On 6/14/23 8:14 PM, Michał Mirosław wrote:
On Wed, 14 Jun 2023 at 15:46, Muhammad Usama Anjum usama.anjum@collabora.com wrote:
On 6/14/23 3:36 AM, Michał Mirosław wrote:
On Tue, 13 Jun 2023 at 12:29, Muhammad Usama Anjum usama.anjum@collabora.com wrote:
This IOCTL, PAGEMAP_SCAN on pagemap file can be used to get and/or clear the info about page table entries. The following operations are supported in this ioctl:
- Get the information if the pages have been written-to (PAGE_IS_WRITTEN), file mapped (PAGE_IS_FILE), present (PAGE_IS_PRESENT) or swapped (PAGE_IS_SWAPPED).
- Find pages which have been written-to and/or write protect the pages (atomic PM_SCAN_OP_GET + PM_SCAN_OP_WP)
This IOCTL can be extended to get information about more PTE bits.
[...]
--- a/fs/proc/task_mmu.c +++ b/fs/proc/task_mmu.c
[...]
+static int pagemap_scan_output(bool wt, bool file, bool pres, bool swap,
struct pagemap_scan_private *p,
unsigned long addr, unsigned int n_pages)
+{
unsigned long bitmap = PM_SCAN_BITMAP(wt, file, pres, swap);
struct page_region *cur_buf = &p->cur_buf;
Maybe we can go a step further and say here `cur_buf = &p->vec_buf[p->vec_buf_index];` and remove `p->cur_buf` entirely?
No, this cannot be done. vec_buf_index represents overall index in vec_buf which is a user buffer. We cannot access it conveniently. This is why I'd added cur_buf in the fisrt place.

Information supplied »
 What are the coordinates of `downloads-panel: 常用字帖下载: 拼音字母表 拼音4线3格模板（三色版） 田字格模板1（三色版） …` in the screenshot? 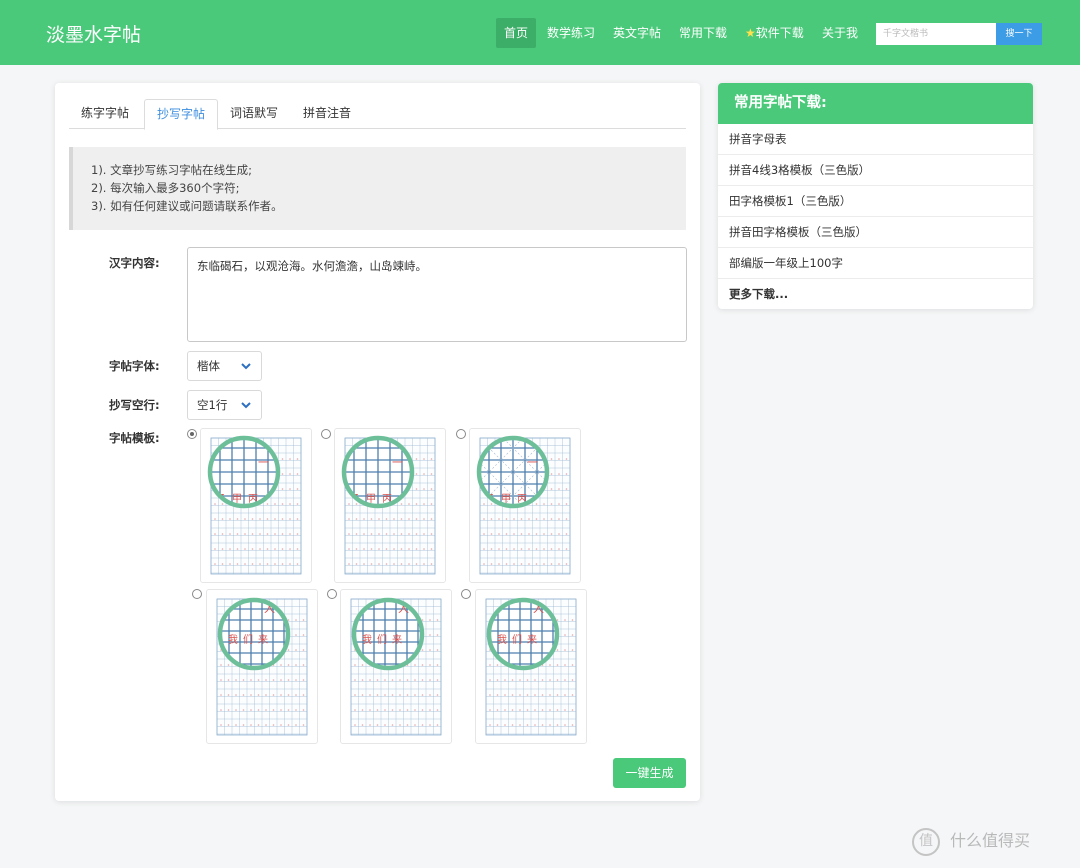 It's located at (876, 196).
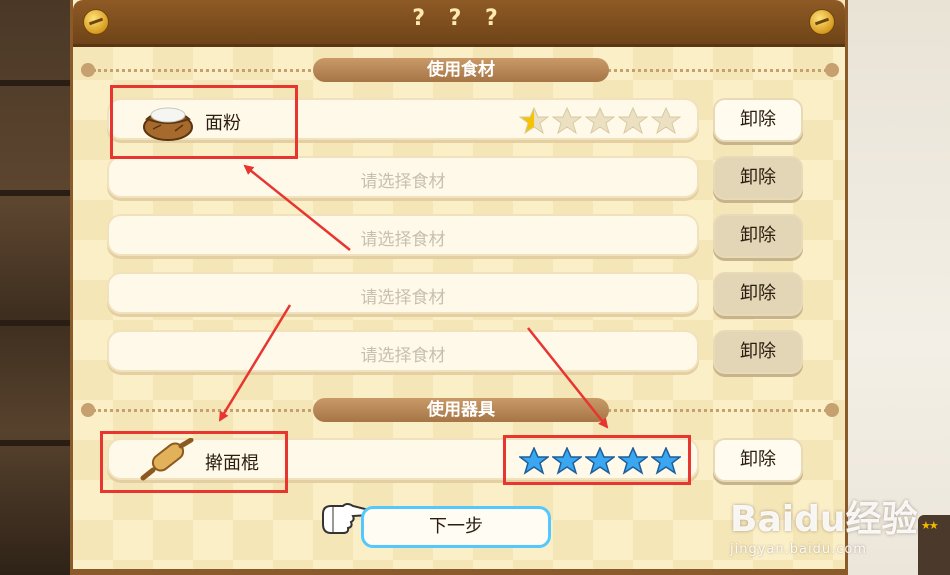 This screenshot has height=575, width=950. I want to click on panel-header: ? ? ?, so click(459, 24).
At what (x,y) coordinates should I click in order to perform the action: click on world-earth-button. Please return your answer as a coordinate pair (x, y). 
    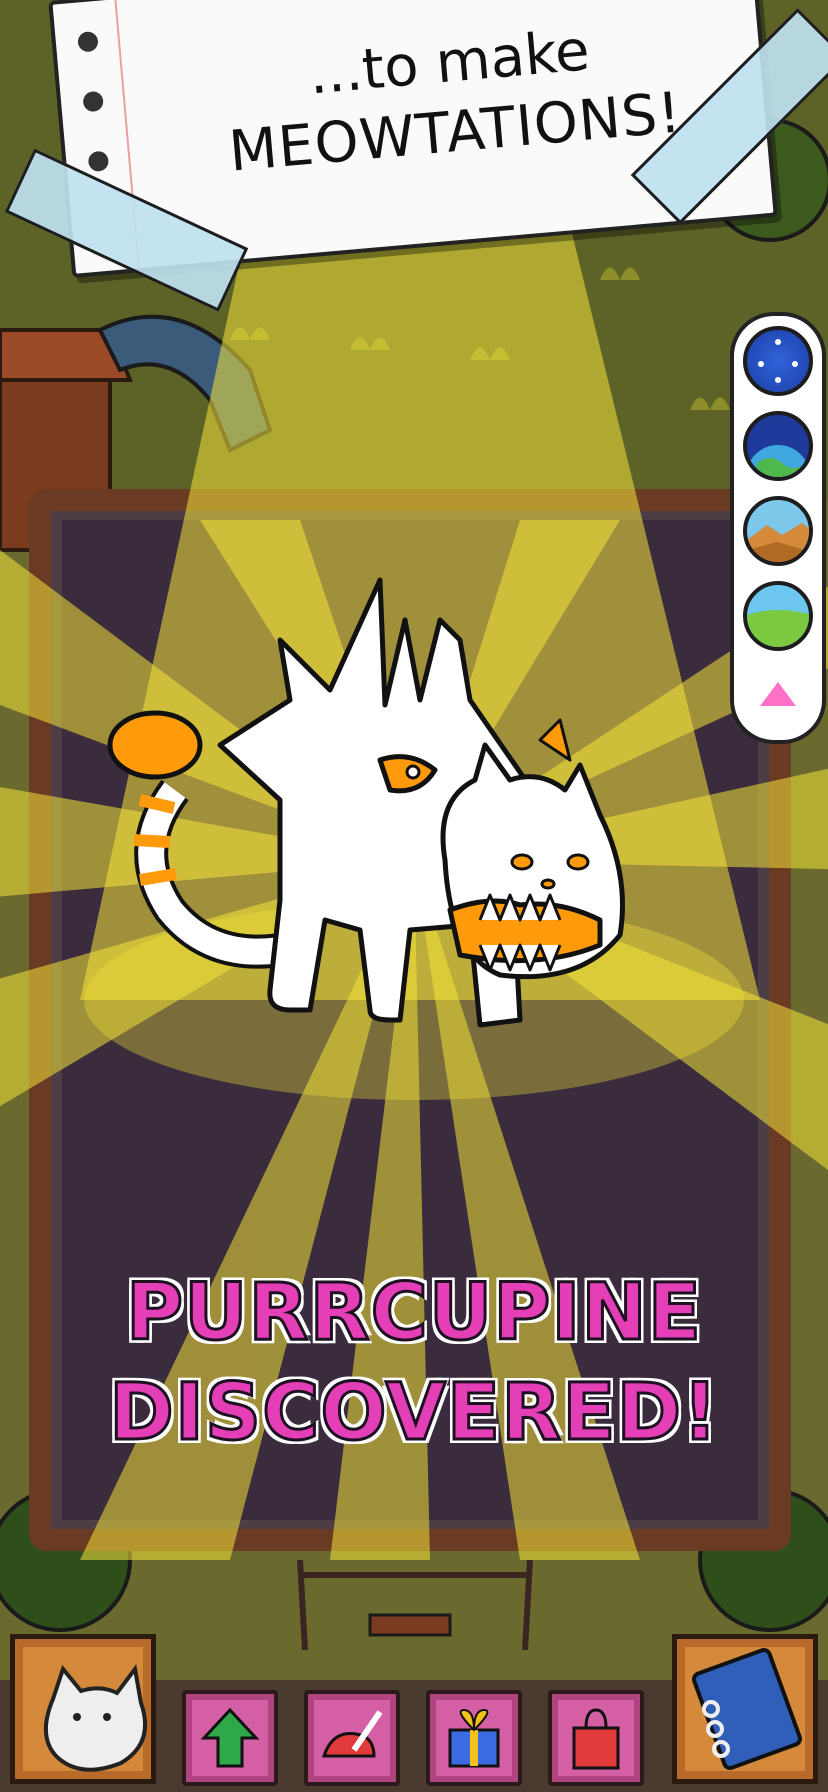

Assignment 1 » In the PAGEMAP_SCAN thread, rewrite the part that opens with the words containing "This IOCTL can" and closes with "unsigned int n_pages)", changing "PTE bits" to "page table entry bits".
Assignment 2 » Translate this sentence from the PAGEMAP_SCAN thread into Spanish: "This IOCTL can be extended to get information about more PTE bits."

Task output 1 »
This IOCTL can be extended to get information about more page table entry bits.
[...]
--- a/fs/proc/task_mmu.c +++ b/fs/proc/task_mmu.c
[...]
+static int pagemap_scan_output(bool wt, bool file, bool pres, bool swap,
struct pagemap_scan_private *p,
unsigned long addr, unsigned int n_pages)

Task output 2 » Este IOCTL puede ampliarse para obtener información sobre más bits de PTE.